§ Problem to solve:
Everything from the line holding "Open the Automatic mark type dropdown" through the final line of the records is to be transcribed exactly, except pictures, and nothing beyond that.

§ Supplied records:
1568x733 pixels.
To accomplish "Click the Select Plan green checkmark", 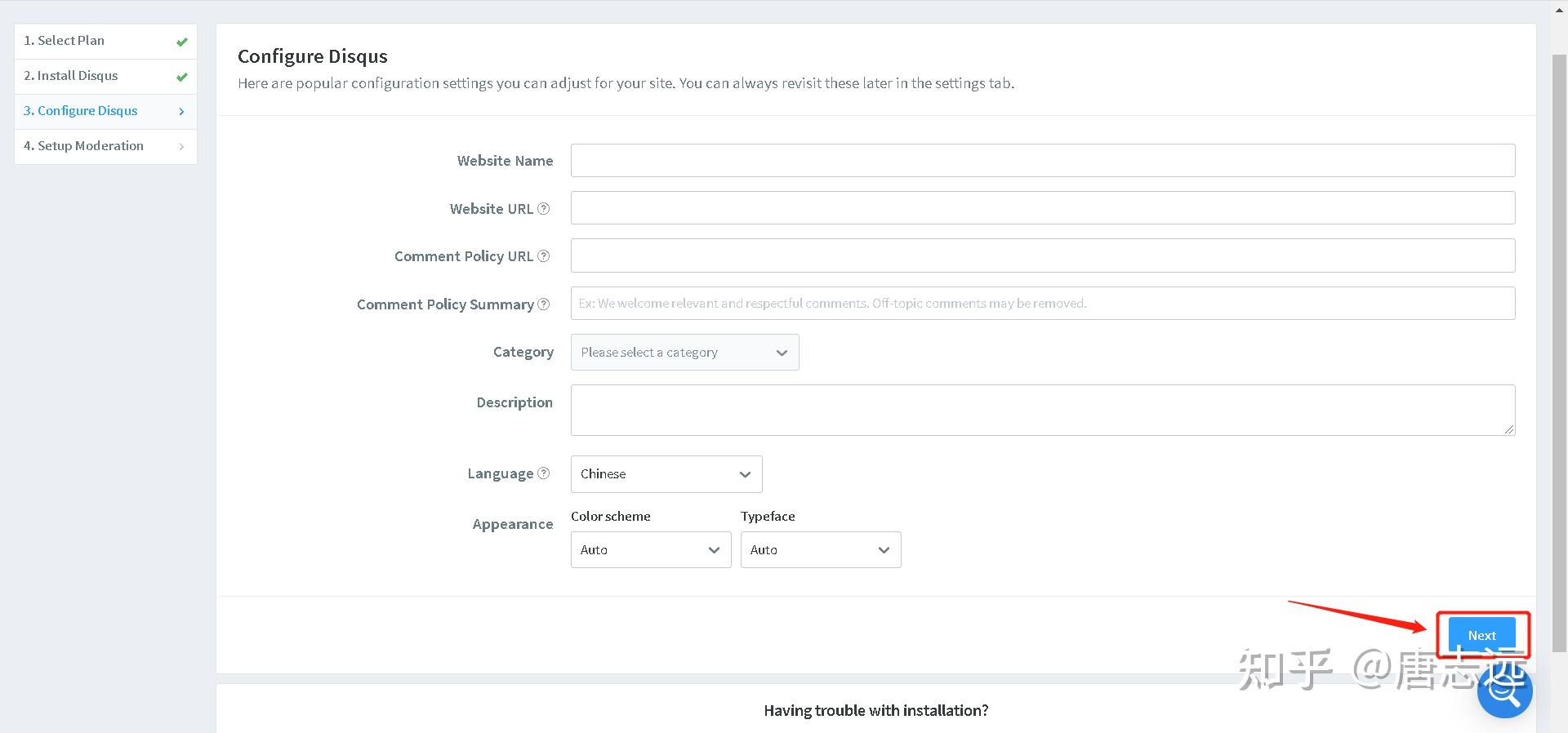I will tap(182, 42).
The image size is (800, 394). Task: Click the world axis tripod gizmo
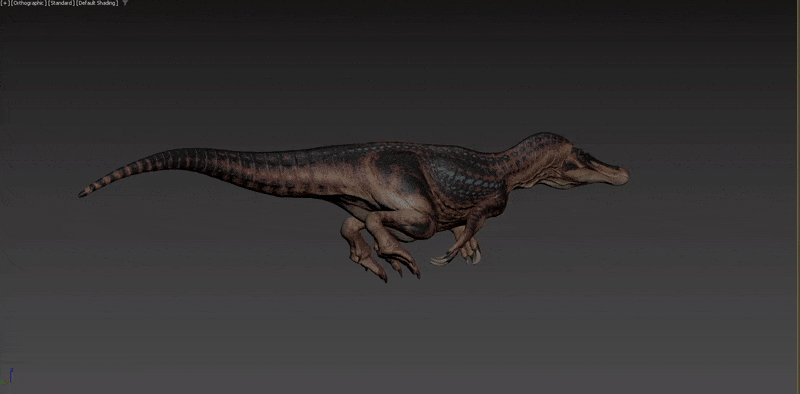tap(7, 377)
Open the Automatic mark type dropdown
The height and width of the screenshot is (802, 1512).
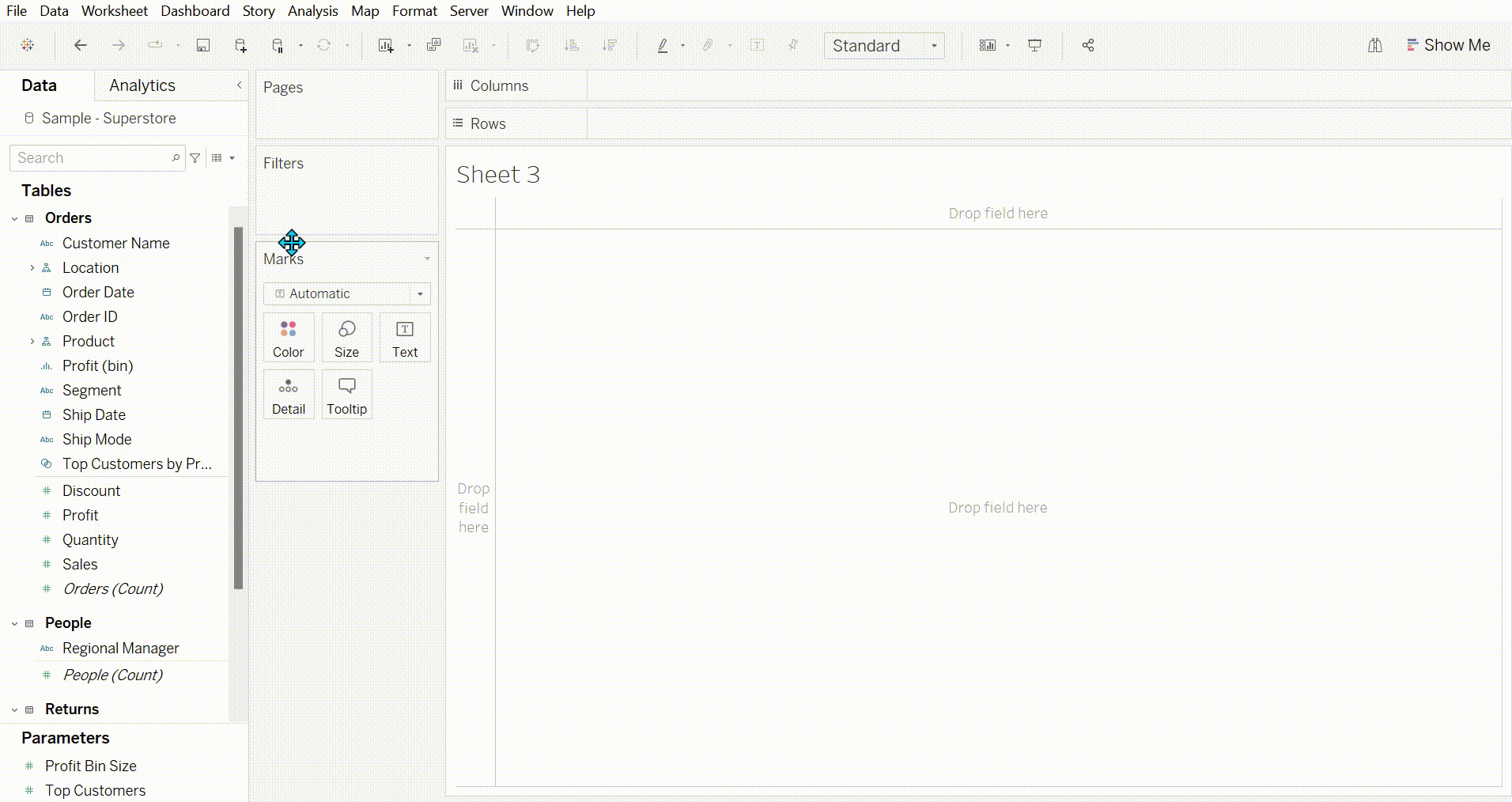[346, 294]
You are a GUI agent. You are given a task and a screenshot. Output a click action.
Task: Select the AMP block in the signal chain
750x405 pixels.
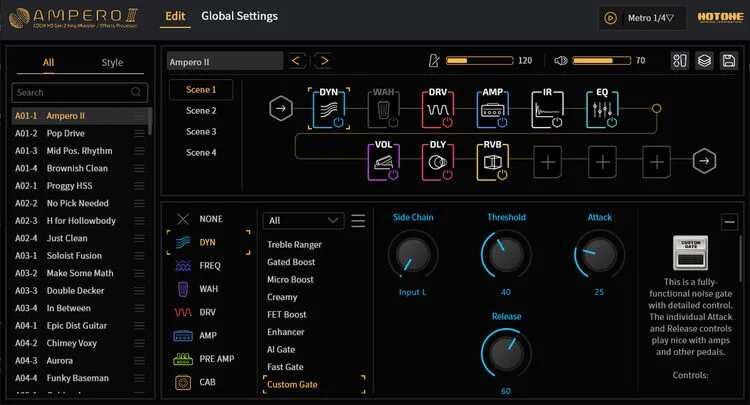tap(492, 108)
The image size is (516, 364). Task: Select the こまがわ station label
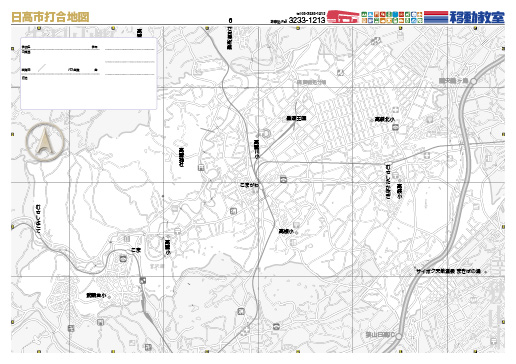coord(249,185)
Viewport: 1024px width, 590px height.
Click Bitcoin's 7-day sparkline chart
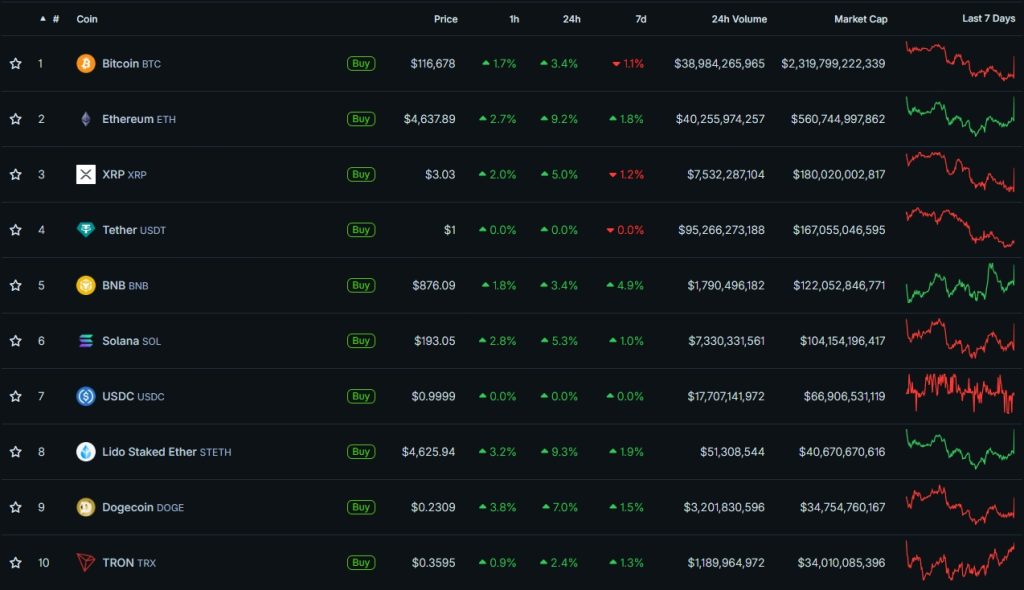pos(961,63)
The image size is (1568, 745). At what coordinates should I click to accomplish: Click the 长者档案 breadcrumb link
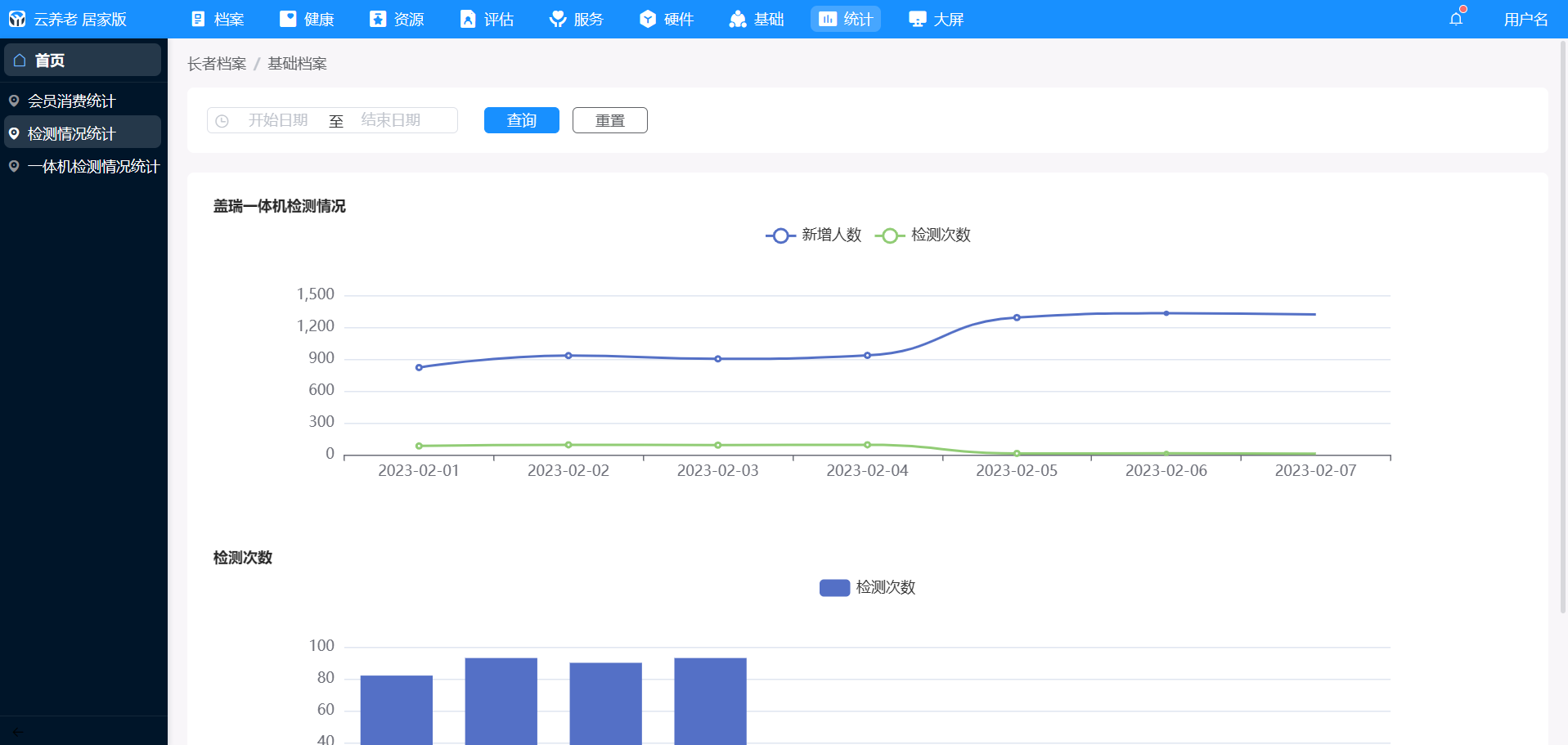pos(217,64)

§ Exercise response:
Open the Automatic mark type dropdown
The height and width of the screenshot is (802, 1512).
[346, 294]
You are a GUI agent. You are given a task and a screenshot. Output a click action.
Task: Select the AMP block in the signal chain
750x405 pixels.
tap(492, 108)
The image size is (516, 364). Task: Select the こまがわ station label
coord(249,185)
Viewport: 1024px width, 590px height.
Click Bitcoin's 7-day sparkline chart
pos(961,63)
The image size is (1568, 745). At what coordinates should I click to accomplish: Click the 长者档案 breadcrumb link
pos(217,64)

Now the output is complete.